- **Written problem**:
Copy the records exactly, from the start up to and including the line containing "Action: pos(1049,37)".

- **Excerpted records**:
************
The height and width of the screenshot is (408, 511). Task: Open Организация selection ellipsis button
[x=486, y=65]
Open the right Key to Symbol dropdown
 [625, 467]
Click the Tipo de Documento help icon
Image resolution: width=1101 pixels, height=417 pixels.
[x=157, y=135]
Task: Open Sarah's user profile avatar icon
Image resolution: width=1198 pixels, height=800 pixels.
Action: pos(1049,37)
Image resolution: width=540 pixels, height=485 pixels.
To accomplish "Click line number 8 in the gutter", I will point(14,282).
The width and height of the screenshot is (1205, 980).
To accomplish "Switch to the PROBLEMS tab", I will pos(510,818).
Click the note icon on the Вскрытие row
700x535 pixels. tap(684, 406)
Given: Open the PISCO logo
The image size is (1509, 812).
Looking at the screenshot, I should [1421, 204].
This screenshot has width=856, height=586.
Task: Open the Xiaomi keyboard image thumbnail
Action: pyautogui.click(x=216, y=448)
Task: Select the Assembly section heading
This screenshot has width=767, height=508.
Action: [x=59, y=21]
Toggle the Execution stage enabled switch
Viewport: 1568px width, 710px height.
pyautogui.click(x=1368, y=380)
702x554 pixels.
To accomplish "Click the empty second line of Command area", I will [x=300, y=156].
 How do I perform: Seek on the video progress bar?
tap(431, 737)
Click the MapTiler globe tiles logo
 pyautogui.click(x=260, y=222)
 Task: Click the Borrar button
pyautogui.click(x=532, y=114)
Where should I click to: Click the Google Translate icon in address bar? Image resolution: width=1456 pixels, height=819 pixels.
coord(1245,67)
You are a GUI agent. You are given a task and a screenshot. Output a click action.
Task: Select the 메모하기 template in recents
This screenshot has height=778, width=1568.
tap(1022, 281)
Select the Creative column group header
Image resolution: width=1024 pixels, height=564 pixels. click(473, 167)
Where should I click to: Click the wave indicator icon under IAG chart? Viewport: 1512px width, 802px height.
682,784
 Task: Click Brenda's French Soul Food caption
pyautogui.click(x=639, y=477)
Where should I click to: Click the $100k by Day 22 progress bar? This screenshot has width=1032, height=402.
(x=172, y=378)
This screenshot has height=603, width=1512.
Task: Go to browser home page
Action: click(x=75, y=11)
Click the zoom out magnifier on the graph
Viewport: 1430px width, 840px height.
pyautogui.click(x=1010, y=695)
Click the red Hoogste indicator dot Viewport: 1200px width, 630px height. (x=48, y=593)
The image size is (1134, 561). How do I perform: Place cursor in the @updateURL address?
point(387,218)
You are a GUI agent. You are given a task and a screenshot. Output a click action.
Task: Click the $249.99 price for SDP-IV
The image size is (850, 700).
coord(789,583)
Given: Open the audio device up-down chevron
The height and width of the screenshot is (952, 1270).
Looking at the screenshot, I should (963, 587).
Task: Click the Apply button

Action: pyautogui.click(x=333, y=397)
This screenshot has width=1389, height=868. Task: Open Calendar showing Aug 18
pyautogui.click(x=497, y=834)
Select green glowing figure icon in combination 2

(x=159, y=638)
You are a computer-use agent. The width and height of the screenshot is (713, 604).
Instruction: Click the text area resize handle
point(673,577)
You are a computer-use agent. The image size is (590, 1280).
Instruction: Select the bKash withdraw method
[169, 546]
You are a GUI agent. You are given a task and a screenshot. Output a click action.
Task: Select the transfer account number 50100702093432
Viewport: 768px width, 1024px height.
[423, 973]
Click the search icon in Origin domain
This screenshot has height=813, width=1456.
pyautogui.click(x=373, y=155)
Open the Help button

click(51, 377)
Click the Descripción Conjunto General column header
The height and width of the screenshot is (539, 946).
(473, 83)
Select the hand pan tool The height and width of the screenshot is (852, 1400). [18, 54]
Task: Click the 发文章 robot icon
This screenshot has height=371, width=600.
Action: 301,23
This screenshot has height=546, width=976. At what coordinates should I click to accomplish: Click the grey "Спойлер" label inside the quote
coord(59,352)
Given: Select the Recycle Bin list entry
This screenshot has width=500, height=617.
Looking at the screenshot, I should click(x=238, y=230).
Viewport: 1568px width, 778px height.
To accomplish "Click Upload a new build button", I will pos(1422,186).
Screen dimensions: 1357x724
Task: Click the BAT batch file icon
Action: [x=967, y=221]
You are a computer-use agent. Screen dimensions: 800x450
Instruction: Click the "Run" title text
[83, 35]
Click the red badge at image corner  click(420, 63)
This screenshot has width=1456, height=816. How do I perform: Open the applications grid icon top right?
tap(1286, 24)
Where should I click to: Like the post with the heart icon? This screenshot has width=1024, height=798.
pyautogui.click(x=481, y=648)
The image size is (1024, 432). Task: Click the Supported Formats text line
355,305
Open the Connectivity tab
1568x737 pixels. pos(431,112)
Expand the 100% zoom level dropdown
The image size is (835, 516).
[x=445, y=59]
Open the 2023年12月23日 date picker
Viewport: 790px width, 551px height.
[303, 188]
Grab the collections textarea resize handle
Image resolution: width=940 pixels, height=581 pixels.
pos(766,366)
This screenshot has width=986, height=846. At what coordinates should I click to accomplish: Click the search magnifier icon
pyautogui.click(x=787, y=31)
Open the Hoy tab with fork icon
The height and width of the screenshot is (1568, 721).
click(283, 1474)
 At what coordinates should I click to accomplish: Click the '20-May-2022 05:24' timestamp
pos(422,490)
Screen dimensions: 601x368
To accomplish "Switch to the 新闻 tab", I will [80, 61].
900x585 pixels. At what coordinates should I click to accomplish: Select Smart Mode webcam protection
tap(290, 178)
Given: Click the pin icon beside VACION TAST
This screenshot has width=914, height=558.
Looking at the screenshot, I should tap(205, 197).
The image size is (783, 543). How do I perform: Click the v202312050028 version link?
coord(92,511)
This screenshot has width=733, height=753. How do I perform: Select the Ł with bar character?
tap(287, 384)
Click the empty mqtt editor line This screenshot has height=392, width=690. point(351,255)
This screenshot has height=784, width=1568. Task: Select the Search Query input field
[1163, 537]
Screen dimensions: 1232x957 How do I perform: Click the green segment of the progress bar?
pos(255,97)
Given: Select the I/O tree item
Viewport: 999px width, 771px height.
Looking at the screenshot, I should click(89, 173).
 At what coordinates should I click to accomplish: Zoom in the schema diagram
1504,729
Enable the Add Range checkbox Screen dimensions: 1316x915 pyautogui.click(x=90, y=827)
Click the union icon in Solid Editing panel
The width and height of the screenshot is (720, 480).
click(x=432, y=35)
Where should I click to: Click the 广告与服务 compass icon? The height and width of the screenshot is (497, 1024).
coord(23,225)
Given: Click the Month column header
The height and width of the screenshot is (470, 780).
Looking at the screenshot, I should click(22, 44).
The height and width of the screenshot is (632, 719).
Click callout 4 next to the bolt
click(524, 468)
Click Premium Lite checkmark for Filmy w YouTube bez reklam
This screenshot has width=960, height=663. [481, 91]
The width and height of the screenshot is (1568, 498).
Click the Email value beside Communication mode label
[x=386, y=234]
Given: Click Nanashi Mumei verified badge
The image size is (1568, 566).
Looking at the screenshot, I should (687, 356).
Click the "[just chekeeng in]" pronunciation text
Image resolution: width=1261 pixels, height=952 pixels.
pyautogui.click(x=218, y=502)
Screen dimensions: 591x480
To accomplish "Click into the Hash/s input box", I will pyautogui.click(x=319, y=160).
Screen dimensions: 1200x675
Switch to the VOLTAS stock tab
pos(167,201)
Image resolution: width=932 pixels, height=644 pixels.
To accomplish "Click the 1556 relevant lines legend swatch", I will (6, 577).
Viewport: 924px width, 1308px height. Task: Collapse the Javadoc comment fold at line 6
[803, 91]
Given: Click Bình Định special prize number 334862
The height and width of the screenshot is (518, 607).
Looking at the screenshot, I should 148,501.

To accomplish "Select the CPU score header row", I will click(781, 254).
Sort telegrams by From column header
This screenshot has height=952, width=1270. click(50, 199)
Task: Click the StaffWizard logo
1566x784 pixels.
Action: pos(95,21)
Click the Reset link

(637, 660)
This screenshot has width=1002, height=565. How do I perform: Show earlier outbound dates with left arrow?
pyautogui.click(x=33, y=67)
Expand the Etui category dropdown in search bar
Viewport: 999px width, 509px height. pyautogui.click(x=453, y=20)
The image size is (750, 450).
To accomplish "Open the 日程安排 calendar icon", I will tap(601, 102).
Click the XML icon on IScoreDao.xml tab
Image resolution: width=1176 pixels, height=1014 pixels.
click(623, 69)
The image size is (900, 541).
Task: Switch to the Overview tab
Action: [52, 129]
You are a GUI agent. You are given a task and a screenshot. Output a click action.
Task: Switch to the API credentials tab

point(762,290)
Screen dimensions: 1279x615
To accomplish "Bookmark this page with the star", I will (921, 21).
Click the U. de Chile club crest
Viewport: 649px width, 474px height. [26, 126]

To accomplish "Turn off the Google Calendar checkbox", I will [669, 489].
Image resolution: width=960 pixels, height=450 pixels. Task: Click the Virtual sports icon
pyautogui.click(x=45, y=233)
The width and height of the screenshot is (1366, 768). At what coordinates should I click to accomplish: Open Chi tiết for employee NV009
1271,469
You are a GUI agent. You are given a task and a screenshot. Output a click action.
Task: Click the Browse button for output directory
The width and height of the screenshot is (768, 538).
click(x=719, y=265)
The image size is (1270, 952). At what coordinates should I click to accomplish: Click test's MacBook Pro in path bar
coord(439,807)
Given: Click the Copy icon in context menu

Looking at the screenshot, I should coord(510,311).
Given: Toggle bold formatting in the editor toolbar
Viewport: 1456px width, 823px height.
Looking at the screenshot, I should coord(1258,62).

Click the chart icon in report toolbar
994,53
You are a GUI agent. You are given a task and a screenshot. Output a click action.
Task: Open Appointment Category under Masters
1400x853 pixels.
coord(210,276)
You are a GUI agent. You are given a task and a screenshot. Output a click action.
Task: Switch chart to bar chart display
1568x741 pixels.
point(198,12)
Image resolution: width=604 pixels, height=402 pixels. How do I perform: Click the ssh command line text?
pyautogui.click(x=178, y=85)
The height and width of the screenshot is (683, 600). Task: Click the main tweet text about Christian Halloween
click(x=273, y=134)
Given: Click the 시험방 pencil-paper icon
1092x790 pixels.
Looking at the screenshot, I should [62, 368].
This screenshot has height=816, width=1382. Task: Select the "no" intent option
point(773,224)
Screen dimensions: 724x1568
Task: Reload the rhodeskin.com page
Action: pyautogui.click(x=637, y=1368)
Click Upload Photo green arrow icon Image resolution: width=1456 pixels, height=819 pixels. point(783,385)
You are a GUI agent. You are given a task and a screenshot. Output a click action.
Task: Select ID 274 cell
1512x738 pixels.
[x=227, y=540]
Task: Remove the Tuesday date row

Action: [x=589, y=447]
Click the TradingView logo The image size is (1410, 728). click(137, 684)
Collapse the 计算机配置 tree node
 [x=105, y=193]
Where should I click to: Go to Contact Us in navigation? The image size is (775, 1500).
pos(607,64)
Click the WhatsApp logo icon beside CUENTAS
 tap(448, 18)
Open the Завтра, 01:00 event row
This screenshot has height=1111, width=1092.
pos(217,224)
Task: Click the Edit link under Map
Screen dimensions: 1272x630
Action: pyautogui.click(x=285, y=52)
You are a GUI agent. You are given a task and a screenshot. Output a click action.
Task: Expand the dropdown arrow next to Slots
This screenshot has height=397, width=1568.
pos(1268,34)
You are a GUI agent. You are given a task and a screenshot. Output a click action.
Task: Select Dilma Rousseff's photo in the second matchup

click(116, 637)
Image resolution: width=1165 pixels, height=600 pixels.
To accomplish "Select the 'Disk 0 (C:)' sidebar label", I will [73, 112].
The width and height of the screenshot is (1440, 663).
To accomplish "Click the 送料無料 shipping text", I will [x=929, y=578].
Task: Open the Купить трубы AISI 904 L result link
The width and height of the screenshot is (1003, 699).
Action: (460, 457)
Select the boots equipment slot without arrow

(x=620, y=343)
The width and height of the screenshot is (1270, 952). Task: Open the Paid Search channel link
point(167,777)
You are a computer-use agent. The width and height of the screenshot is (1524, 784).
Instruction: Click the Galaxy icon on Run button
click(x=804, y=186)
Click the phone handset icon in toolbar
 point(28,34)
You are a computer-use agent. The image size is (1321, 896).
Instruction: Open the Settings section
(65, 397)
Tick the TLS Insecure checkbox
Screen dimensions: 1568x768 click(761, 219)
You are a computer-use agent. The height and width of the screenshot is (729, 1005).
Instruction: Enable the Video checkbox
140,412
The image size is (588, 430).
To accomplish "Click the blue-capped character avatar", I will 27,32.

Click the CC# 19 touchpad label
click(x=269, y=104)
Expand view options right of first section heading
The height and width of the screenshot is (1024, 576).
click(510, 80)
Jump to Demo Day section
************
- **Task output**:
The height and width of the screenshot is (408, 511). Task: Open Организация selection ellipsis button
[x=486, y=65]
Open the right Key to Symbol dropdown
 [625, 467]
Click the Tipo de Documento help icon
Image resolution: width=1101 pixels, height=417 pixels.
[x=157, y=135]
Task: Open Sarah's user profile avatar icon
Image resolution: width=1198 pixels, height=800 pixels.
Action: pos(1049,37)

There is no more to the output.